Provided material:
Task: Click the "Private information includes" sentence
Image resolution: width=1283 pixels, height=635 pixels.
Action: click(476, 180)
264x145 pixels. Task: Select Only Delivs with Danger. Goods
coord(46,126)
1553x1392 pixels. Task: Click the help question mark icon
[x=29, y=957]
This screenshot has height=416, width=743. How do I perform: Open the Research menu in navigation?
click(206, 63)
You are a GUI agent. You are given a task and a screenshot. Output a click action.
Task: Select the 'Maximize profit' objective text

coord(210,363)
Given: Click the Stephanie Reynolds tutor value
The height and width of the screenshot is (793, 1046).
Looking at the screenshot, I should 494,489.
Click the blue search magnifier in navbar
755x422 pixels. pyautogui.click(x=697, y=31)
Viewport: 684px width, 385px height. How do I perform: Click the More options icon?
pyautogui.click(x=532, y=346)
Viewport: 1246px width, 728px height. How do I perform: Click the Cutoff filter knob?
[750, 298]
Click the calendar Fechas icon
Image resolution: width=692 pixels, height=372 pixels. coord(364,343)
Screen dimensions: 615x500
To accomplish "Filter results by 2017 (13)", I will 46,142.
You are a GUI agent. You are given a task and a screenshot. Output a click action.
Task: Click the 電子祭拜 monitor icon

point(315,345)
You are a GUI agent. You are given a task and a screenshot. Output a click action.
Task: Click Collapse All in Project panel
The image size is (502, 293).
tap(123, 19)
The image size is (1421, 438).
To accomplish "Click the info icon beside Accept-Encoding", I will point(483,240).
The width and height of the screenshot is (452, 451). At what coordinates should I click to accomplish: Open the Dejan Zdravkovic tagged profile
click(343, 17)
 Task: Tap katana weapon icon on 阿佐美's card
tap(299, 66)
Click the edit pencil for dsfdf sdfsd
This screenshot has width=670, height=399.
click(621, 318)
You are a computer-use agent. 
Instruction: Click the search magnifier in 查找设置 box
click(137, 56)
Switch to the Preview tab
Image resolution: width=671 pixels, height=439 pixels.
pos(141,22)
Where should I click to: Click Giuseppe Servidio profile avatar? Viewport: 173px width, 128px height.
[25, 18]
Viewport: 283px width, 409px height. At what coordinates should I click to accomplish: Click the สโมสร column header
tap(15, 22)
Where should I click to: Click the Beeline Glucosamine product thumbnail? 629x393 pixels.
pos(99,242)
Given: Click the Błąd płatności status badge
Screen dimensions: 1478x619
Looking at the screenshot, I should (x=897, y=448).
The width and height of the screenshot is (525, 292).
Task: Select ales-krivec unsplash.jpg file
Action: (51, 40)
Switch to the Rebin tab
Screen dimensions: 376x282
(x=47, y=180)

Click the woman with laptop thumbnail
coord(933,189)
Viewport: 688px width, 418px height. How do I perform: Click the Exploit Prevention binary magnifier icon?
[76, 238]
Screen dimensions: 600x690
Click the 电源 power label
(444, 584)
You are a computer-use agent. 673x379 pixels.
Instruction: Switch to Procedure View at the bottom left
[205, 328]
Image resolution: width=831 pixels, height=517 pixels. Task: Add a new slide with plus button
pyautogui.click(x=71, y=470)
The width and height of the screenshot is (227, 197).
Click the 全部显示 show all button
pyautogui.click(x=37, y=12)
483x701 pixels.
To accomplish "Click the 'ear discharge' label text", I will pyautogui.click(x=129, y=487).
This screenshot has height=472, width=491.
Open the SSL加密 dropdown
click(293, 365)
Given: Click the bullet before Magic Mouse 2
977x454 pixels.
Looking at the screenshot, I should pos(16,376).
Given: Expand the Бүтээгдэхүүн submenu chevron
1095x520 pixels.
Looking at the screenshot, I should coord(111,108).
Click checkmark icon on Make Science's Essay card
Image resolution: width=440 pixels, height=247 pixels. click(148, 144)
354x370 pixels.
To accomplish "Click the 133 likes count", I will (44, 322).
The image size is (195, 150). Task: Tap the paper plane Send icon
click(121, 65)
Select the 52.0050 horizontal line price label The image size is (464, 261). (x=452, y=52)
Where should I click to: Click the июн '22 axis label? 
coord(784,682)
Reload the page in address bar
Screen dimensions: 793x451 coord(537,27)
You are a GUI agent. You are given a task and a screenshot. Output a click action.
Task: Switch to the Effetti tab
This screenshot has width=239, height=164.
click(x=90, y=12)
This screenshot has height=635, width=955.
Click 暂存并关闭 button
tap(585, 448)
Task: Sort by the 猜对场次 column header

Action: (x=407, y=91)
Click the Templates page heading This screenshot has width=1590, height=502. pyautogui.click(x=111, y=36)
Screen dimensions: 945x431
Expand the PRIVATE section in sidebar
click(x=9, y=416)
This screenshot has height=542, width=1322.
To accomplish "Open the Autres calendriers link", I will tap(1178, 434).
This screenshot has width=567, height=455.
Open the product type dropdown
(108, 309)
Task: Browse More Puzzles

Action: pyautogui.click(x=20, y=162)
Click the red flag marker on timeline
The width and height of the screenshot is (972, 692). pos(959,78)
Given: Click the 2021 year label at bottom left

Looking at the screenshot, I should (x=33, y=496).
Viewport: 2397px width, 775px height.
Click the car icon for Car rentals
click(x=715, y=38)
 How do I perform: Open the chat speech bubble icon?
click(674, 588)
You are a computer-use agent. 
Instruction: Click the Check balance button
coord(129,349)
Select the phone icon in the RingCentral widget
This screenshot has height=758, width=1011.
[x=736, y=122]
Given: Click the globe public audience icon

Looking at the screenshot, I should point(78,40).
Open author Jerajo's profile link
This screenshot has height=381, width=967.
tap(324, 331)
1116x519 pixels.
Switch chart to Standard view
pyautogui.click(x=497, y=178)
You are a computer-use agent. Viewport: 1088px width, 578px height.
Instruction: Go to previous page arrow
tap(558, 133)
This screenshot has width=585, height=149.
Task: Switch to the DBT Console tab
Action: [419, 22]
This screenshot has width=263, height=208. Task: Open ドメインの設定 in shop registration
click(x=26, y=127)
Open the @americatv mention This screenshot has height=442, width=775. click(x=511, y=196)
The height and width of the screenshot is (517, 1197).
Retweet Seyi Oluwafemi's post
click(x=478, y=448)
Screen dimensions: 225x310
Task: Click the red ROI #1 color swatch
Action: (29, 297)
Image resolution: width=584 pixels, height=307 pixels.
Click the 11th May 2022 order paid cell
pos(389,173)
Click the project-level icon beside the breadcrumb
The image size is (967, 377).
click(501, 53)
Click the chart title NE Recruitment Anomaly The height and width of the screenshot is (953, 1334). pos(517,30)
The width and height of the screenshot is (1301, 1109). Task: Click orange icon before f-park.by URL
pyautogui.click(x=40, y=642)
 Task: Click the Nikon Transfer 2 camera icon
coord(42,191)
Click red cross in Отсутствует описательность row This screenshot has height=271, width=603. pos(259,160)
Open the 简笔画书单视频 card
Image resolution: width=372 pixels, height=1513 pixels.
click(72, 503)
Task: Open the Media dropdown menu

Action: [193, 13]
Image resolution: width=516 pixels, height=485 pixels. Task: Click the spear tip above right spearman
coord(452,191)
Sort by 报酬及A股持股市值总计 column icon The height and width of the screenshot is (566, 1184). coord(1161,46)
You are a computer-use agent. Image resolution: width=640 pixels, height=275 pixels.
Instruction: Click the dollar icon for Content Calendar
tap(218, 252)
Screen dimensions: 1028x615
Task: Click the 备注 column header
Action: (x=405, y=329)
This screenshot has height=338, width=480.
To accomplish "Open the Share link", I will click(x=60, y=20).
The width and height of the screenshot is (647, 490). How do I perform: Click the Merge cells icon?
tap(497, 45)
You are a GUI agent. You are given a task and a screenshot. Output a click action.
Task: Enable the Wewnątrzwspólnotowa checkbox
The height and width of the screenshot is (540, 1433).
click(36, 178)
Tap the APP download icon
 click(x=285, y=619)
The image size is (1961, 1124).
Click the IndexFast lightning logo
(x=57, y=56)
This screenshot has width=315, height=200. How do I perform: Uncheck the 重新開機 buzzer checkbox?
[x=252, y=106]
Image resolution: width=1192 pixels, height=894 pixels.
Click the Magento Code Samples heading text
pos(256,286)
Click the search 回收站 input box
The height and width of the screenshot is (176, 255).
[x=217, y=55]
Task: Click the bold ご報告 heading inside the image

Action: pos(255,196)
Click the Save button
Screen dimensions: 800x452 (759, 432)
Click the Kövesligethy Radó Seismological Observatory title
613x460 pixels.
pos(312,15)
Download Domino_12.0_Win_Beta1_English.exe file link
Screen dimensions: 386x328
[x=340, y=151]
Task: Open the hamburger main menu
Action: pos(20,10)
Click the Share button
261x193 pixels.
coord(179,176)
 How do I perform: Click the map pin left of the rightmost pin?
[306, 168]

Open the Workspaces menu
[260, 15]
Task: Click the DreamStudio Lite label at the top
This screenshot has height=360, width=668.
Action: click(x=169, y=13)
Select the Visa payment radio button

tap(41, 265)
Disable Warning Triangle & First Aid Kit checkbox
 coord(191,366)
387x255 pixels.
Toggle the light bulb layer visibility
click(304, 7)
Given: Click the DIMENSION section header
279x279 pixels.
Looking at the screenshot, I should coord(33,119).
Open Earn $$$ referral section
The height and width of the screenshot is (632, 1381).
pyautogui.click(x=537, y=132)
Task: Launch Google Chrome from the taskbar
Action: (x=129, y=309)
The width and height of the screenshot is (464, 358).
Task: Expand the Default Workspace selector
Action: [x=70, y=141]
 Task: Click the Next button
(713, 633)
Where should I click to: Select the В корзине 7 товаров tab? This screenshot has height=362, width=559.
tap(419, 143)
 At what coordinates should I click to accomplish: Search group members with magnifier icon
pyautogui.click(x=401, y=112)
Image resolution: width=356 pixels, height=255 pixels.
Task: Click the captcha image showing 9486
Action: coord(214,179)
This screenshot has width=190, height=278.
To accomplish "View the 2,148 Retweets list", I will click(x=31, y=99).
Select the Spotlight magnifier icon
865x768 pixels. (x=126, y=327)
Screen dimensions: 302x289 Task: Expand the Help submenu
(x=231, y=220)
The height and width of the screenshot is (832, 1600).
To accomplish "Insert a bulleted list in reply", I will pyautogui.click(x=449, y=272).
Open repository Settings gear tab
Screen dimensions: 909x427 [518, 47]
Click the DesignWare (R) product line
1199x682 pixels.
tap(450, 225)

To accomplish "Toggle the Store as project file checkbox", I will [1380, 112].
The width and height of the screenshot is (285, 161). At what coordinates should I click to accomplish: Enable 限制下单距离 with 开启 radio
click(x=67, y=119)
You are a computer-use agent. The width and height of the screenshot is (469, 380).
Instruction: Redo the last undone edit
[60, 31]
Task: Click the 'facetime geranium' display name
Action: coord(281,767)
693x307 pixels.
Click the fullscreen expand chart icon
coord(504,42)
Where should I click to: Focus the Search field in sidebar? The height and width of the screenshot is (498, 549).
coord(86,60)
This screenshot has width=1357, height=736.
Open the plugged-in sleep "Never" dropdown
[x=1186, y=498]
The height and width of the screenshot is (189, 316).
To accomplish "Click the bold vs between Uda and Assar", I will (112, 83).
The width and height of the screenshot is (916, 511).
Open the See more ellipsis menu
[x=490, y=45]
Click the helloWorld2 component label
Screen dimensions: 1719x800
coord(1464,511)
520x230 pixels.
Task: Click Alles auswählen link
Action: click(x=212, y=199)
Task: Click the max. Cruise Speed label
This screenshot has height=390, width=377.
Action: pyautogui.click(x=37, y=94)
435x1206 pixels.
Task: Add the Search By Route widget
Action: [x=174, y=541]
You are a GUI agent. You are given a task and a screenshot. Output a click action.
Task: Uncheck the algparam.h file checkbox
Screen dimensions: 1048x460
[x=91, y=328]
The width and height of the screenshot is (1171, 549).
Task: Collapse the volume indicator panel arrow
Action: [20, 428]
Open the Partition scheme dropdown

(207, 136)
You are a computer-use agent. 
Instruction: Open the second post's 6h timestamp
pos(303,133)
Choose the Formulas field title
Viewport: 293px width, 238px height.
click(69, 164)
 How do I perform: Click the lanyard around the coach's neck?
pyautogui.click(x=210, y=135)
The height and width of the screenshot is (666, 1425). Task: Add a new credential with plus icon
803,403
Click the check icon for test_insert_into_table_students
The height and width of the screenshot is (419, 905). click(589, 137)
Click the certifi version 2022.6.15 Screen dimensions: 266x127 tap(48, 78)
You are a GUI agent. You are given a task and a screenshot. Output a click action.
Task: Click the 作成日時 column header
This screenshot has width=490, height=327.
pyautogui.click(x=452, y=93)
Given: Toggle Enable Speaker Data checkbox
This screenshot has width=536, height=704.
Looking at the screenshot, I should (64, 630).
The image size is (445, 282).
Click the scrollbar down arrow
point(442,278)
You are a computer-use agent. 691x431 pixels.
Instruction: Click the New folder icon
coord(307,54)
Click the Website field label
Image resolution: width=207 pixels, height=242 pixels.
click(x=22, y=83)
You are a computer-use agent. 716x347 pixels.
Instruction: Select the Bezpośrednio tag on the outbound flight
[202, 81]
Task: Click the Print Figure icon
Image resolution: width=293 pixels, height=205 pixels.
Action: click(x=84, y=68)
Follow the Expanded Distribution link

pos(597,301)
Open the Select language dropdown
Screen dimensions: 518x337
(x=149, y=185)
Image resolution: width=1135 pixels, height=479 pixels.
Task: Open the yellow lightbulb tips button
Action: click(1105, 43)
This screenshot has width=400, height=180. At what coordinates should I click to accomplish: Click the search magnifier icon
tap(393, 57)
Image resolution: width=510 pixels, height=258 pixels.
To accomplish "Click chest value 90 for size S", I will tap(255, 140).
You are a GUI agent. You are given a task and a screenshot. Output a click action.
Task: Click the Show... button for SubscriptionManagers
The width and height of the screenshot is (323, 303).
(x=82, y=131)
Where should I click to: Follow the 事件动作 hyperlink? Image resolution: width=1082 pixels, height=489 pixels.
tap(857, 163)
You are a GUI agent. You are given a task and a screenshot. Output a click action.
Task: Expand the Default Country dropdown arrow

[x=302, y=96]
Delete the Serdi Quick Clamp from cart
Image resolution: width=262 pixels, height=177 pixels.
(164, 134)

Exercise details: Across the records, count the lines that contain the word "value" and give that figure alone.

Task result: 2